The Birth of Emma K.
Zsolt Láng, trans. from the Hungarian by Owen Good and Ottilie Mulzet. Seagull, $24.50 trade paper (200p) ISBN 978-0-85742-986-5
Láng makes his English-language debut with a mixed bag of stories, some of which feature the voices of celestial beings and unborn babies. The cheeky opener, “God on Gellért Hill,” has Jesus slinking around Budapest, where he draws two ex-lovers together only to watch their reunion end in disaster.

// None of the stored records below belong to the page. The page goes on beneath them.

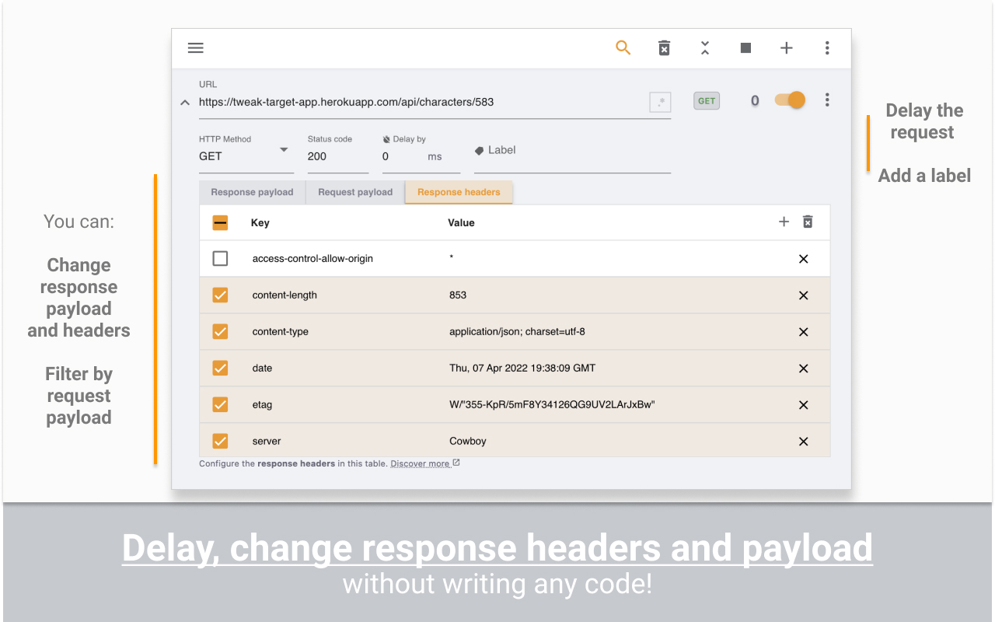Enable the access-control-allow-origin header checkbox

click(x=220, y=258)
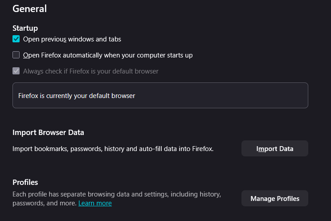
Task: Follow the Learn more link under Profiles
Action: pos(95,203)
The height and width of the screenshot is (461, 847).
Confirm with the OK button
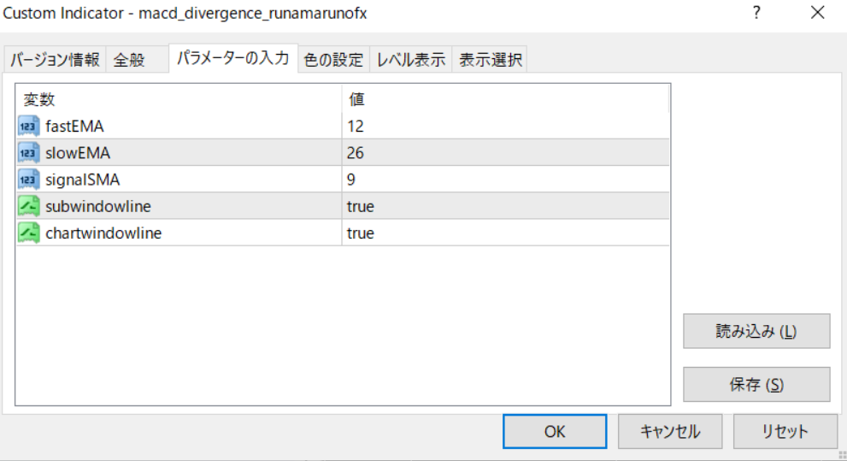click(x=555, y=432)
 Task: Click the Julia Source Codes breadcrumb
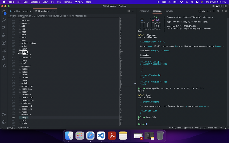[56, 16]
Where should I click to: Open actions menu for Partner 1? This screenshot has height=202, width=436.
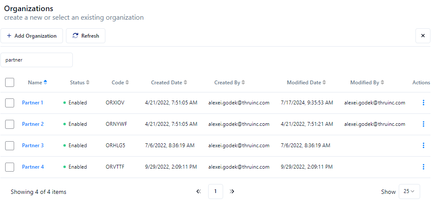tap(423, 103)
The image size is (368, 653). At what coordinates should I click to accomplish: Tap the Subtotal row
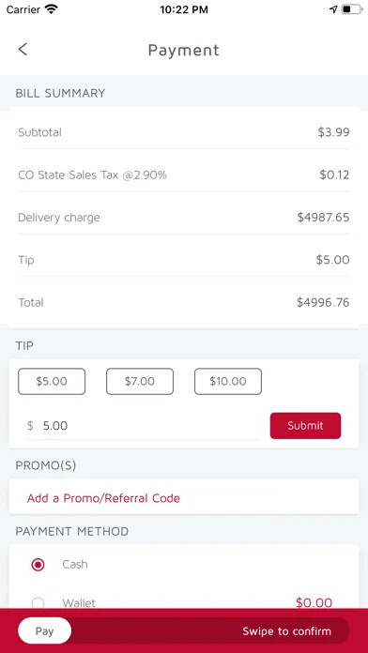(184, 132)
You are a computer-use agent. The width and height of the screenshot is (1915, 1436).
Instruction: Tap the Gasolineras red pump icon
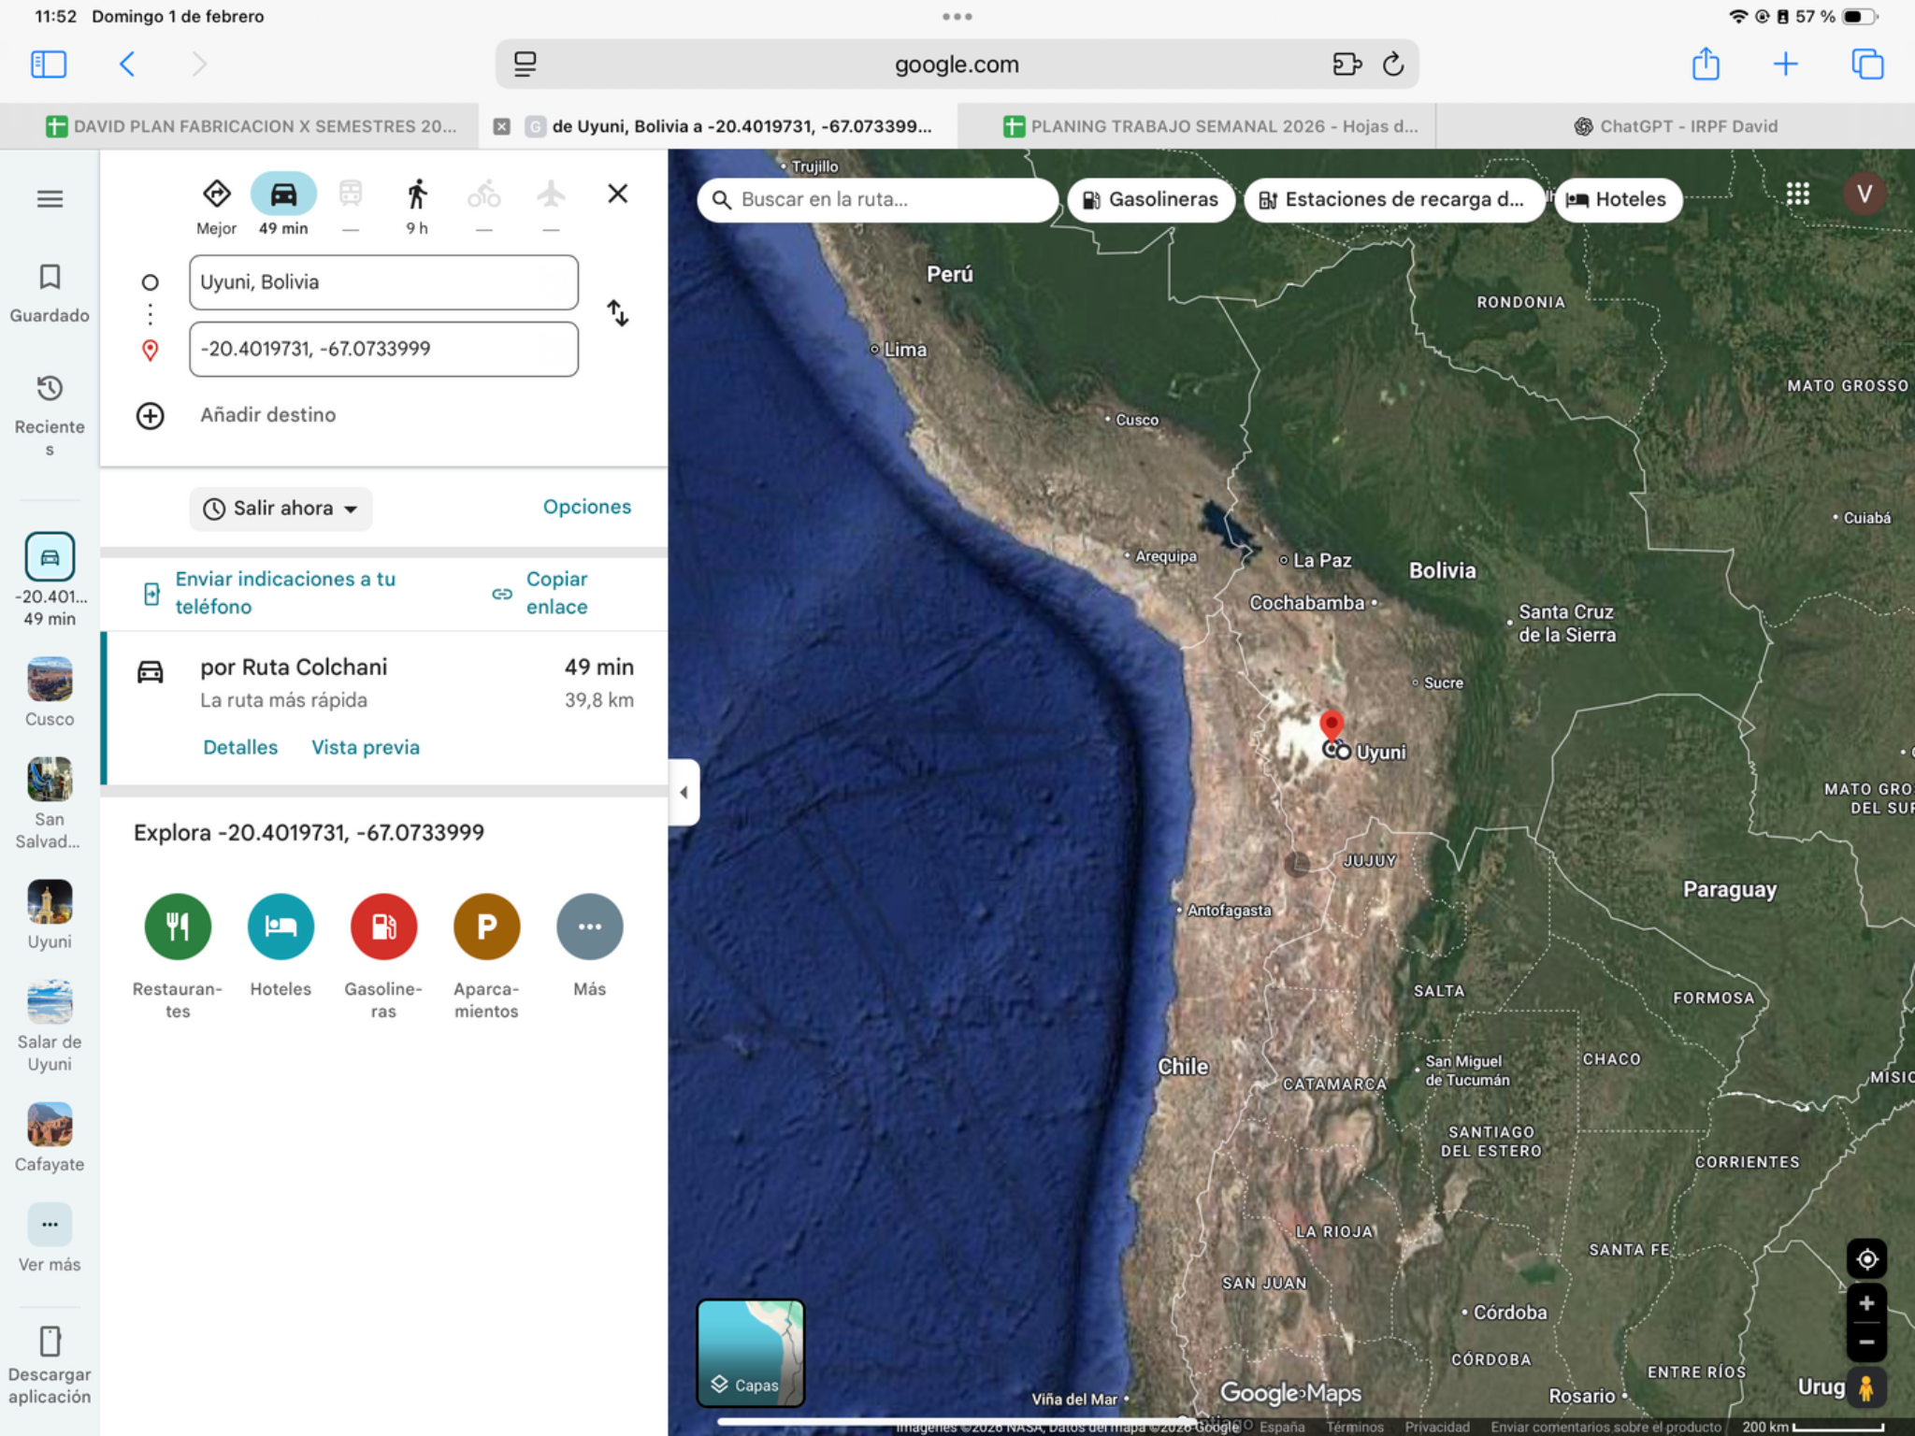point(383,926)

In “Loneliness,” an aging actor sparks a relationship with a reporter whose main interest is writing a scoop on her dalliances with a competing publisher’s father-in-law, while in “Chestnut,” rival homeopaths are assigned the same hotel room and vie for the same colleague’s attention. “Before Midnight” functions as a comedy of errors, as a man’s evening snowballs after he is mistaken for an expert on Hungarian composer Béla Bartók. “Madhouse” follows an institutionalized man and one of his supervisors as the duo swap levels of sanity, and the title story chronicles the eventual birth of a baby girl whose perspective recounts her long journey to life after a series of failed abortion attempts. Láng’s stories contain tangents and extraneous characters that add to the atmosphere, yet these copious narrative threads can feel unnecessarily dense. As such, the collection too often reads as a series of unfocused yarns that only occasionally deliver. (June)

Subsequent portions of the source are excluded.